S-Oil and Global Standard Technology Unveil Immersion Cooling Solution for AI Data Centers at HVAC Korea 2026
May 13, 2026
S-Oil and Global Standard Technology Unveil Immersion Cooling Solution for AI Data Centers at HVAC Korea 2026
S-Oil, a major South Korean refiner, has introduced a new immersion cooling solution for data centers in collaboration with Global Standard Technology at HVAC Korea 2026, an industry exhibition currently underway in Seoul. The event, which runs through Friday at COEX, showcases a wide range of HVAC systems including heating, ventilation, air conditioning, refrigeration, tanks, pumps, piping, valves, and fire protection equipment.
The partnership addresses two critical challenges facing the data center industry: surging electricity demand and the intensifying heat generated by high-performance computing and AI servers. S-Oil is supplying a specialized immersion cooling oil, branded as the S-Oil e-Cooling Solution, while Global Standard Technology is presenting equipment designed to manage the thermal output of advanced servers.

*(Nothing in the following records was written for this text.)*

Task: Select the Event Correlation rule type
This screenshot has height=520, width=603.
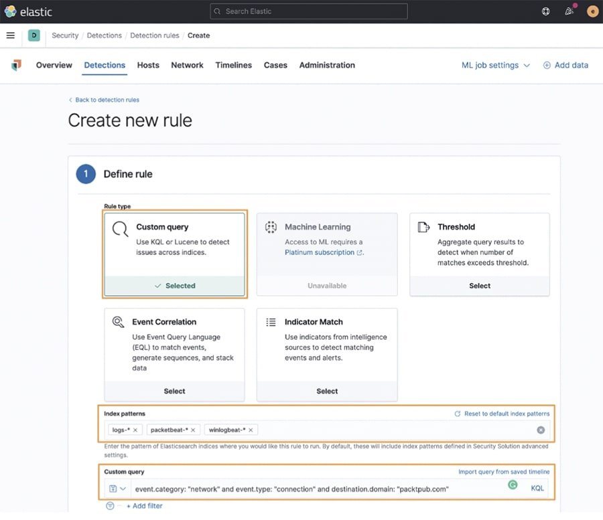Action: coord(174,391)
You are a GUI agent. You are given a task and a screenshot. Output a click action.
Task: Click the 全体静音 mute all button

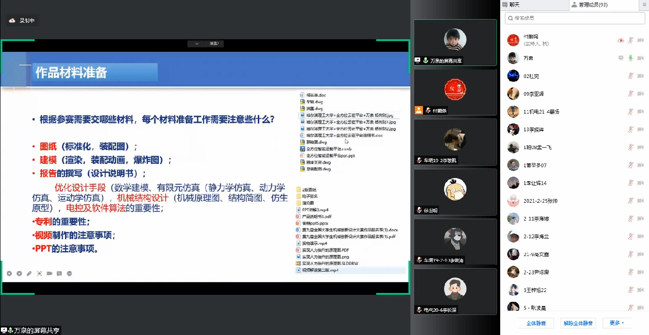[536, 323]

Immersion cooling involves submerging servers directly into a highly insulating cooling fluid. This method significantly reduces the electricity required for cooling compared to traditional air-based systems. By allowing the fluid to make direct contact with key server components, it rapidly disperses heat and helps maintain stable operating temperatures, which is particularly critical for AI workloads that push hardware to its limits.
The S-Oil e-Cooling Solution is engineered for high-heat environments, including energy storage systems, data centers, and electric vehicle batteries. S-Oil has announced plans to conduct demonstration tests of the technology alongside Global Standard Technology and Sungkyunkwan University's Supercomputing Center to validate its performance in real-world scenarios.
"Heat management and power efficiency have become major challenges for data centers as AI expands," an S-Oil official stated. "We will contribute to improving energy efficiency in the data center industry through thermal management solutions centered on immersion cooling oil." The move signals a growing industry shift toward liquid cooling technologies as a means to support the denser, hotter infrastructure required by next-generation AI computing.